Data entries
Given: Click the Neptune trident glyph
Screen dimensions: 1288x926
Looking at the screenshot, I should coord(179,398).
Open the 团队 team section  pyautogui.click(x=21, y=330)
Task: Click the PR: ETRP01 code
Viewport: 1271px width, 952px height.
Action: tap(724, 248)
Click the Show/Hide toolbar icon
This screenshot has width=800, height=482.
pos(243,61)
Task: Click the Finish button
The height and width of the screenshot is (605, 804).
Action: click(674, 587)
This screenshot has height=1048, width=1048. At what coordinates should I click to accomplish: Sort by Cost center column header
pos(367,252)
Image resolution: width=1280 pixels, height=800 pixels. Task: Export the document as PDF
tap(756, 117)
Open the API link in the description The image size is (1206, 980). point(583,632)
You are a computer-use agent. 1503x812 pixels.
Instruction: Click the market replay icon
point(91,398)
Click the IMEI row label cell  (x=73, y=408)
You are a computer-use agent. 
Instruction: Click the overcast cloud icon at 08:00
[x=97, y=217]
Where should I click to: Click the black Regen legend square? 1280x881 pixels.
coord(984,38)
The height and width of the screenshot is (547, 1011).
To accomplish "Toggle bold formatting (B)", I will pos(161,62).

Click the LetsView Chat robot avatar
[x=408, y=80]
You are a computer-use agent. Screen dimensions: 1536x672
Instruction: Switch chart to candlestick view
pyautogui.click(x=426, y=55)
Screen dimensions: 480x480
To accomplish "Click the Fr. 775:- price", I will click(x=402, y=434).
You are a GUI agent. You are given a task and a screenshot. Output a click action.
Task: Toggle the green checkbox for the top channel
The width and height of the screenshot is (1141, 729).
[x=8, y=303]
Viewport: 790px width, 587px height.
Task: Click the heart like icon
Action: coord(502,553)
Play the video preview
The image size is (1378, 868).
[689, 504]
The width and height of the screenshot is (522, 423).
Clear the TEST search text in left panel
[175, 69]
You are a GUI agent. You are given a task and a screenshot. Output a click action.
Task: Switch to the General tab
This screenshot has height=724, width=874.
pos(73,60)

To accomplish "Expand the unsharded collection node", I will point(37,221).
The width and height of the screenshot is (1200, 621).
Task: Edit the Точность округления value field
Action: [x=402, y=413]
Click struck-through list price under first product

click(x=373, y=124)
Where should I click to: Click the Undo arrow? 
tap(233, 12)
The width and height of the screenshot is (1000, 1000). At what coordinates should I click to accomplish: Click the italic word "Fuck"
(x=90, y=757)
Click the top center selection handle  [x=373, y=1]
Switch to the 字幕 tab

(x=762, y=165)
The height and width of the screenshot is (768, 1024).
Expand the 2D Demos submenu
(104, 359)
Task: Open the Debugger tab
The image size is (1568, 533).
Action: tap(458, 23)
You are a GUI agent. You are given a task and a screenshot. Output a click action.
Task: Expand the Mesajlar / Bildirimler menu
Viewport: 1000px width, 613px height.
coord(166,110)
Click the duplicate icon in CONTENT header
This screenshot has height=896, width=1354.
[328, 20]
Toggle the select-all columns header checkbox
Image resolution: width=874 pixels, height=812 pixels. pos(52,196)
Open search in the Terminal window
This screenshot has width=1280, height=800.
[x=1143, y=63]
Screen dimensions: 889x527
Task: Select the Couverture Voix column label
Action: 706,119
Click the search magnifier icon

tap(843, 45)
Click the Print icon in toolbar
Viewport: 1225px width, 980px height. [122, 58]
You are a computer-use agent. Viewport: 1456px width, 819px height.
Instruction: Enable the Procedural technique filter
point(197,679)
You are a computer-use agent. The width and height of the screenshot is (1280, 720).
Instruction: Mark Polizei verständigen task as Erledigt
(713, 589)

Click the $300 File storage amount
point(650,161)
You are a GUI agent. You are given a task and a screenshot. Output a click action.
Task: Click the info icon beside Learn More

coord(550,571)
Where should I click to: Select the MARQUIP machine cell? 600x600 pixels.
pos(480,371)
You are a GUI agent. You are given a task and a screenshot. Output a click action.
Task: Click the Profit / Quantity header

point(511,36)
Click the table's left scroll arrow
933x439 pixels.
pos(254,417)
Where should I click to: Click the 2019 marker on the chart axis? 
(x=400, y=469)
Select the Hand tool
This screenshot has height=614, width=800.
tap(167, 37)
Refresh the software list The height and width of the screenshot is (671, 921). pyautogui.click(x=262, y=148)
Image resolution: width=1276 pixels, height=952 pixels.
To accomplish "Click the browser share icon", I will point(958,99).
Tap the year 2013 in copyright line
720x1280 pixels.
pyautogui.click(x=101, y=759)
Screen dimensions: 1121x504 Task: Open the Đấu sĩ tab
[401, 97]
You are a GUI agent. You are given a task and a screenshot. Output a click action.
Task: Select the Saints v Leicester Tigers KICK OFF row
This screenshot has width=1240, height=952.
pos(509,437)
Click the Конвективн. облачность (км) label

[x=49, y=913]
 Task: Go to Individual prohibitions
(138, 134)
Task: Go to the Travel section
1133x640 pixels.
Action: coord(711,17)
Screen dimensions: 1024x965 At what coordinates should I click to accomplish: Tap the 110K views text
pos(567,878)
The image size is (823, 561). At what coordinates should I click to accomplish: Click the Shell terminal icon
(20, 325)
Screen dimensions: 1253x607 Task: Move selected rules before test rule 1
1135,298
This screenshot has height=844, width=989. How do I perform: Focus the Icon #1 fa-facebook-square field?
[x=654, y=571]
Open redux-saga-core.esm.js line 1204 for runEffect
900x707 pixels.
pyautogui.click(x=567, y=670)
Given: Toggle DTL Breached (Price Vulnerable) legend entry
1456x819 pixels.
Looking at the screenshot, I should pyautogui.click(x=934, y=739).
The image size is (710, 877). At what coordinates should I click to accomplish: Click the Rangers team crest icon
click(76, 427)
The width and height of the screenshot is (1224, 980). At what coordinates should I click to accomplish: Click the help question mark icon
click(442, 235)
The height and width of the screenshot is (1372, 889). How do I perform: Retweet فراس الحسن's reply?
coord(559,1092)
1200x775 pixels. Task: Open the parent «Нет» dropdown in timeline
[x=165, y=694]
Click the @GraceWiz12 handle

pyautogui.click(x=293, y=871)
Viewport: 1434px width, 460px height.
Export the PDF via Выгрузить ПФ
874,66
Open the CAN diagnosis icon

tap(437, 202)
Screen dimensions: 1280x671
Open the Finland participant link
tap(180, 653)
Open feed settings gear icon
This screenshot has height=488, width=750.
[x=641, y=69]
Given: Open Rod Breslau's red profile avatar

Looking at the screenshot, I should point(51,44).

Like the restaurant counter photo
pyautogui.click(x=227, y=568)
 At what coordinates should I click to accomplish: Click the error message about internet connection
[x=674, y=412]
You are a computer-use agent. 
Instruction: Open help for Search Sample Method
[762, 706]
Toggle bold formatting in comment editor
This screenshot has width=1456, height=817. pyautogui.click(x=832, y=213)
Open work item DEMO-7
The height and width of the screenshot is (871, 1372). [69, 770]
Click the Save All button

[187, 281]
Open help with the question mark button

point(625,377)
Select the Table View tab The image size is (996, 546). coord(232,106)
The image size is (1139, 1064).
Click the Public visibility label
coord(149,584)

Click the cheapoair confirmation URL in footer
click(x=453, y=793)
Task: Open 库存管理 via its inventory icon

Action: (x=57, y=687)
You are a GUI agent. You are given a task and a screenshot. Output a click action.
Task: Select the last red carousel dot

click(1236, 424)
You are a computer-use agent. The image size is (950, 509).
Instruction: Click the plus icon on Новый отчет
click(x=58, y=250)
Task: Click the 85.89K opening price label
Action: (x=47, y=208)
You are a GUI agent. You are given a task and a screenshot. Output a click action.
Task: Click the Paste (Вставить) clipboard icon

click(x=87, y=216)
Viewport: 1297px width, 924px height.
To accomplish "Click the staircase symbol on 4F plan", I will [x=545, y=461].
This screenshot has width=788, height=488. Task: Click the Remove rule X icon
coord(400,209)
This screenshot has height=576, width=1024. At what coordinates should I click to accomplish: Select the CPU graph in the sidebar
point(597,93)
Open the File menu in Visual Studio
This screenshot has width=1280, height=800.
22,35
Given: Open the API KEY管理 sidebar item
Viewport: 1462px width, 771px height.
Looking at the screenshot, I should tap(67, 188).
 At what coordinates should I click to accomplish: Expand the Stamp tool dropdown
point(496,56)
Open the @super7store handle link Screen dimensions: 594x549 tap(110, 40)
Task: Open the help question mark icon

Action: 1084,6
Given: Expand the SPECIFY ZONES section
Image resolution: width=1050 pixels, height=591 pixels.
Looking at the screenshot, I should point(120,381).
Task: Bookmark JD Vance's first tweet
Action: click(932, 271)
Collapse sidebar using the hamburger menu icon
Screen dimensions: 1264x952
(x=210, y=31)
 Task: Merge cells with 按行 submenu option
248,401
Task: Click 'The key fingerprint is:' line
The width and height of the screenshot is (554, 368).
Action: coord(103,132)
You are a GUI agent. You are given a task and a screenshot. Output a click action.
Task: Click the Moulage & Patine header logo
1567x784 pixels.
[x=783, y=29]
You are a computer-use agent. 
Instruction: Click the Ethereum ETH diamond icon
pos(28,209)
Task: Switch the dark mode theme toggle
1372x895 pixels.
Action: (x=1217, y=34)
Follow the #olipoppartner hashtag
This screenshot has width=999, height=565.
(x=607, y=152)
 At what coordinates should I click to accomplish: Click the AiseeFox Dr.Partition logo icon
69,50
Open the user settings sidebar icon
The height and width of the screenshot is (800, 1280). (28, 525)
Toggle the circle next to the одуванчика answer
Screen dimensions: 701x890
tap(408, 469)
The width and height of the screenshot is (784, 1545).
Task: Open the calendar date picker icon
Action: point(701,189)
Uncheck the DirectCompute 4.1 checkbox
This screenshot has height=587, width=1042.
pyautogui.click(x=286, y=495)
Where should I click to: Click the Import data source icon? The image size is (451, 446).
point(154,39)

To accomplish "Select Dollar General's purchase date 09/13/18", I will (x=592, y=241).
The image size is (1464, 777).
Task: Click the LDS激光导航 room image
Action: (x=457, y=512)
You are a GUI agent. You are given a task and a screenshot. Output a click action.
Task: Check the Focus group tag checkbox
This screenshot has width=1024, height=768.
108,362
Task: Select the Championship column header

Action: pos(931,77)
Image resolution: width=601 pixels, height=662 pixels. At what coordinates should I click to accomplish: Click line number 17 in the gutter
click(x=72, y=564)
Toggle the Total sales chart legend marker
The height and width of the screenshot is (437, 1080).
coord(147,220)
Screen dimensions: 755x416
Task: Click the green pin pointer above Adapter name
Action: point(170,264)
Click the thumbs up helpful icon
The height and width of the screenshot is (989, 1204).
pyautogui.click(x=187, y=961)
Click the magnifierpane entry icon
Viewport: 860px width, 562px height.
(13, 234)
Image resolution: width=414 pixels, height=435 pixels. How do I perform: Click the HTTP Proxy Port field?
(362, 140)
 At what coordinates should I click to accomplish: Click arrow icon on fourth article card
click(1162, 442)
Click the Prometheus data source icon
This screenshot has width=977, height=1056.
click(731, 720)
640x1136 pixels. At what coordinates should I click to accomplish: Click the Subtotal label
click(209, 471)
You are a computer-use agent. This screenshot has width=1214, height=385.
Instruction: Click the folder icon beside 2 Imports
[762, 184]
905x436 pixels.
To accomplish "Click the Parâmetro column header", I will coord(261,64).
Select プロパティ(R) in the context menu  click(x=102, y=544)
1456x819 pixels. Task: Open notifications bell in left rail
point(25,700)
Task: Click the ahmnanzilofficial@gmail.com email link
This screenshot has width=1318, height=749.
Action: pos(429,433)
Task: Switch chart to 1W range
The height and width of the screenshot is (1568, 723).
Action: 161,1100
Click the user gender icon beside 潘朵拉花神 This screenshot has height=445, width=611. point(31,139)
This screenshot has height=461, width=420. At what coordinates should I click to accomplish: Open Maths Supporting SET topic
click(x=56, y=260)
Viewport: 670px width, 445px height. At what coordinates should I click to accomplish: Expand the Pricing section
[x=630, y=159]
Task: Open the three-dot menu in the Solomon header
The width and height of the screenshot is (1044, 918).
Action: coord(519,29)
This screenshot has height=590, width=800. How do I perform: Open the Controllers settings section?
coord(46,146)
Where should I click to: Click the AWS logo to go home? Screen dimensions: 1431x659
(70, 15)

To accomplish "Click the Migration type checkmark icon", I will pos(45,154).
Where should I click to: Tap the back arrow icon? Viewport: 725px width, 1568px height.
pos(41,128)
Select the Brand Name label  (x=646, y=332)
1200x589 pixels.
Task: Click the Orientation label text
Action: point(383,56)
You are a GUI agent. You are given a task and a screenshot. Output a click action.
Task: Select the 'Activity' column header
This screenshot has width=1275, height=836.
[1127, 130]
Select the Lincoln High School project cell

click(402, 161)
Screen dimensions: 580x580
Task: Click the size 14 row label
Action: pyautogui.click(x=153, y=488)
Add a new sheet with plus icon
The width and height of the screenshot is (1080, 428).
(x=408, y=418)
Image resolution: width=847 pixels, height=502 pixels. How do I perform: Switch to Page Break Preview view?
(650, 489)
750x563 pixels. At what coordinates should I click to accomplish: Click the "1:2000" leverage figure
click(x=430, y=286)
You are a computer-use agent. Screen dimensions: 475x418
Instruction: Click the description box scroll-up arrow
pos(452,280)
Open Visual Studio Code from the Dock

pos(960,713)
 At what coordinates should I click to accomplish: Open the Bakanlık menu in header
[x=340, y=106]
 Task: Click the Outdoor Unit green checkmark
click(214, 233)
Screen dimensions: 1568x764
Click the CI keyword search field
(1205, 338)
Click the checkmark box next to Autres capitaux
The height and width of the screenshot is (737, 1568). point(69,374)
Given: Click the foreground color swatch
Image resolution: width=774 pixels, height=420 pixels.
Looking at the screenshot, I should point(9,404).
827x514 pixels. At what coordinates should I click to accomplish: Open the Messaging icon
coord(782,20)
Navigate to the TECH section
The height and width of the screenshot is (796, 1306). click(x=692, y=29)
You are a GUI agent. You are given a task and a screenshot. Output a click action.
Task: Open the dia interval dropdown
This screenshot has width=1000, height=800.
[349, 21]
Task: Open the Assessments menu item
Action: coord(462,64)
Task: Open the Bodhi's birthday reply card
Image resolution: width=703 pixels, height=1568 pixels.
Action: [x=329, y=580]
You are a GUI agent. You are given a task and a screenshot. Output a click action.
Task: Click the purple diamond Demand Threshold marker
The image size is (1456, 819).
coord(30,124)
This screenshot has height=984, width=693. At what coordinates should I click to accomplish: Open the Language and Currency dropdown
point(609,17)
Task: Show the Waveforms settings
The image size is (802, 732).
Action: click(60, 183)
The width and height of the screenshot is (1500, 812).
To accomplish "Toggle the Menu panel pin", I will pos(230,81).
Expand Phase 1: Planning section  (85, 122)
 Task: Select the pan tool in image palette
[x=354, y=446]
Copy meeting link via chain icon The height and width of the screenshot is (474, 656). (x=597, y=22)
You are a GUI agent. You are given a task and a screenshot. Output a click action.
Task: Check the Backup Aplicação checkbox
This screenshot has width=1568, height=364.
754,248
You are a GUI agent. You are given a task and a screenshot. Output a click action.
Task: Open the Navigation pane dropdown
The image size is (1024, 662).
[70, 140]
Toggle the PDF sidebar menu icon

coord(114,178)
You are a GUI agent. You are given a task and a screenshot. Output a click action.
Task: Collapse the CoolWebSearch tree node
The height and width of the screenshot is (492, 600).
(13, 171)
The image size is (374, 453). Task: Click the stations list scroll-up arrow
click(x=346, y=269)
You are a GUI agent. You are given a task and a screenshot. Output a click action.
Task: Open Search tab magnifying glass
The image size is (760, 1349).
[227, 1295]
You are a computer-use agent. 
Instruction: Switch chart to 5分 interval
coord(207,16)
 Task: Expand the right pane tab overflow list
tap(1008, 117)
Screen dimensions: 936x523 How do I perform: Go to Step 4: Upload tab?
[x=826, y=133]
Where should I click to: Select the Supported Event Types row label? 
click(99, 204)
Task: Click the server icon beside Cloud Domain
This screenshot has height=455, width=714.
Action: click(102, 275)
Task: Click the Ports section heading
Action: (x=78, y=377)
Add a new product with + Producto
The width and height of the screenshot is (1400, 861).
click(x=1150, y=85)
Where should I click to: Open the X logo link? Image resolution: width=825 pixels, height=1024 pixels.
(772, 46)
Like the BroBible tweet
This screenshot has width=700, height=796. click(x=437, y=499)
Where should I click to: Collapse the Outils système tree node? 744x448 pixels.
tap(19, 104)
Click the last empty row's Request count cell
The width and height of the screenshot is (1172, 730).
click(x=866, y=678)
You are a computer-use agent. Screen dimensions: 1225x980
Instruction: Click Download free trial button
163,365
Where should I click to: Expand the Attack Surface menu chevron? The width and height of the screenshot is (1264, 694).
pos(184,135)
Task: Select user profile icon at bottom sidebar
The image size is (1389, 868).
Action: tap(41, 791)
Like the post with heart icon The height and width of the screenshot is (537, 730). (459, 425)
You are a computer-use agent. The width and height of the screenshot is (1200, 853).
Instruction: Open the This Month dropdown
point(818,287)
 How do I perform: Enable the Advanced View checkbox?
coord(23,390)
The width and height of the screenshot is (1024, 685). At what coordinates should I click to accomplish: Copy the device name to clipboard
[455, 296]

■ What to work on: Among the lines above, which ones hold the string "entry"? Show them.

■ Response to the exercise:
Given: Toggle DTL Breached (Price Vulnerable) legend entry
Click the magnifierpane entry icon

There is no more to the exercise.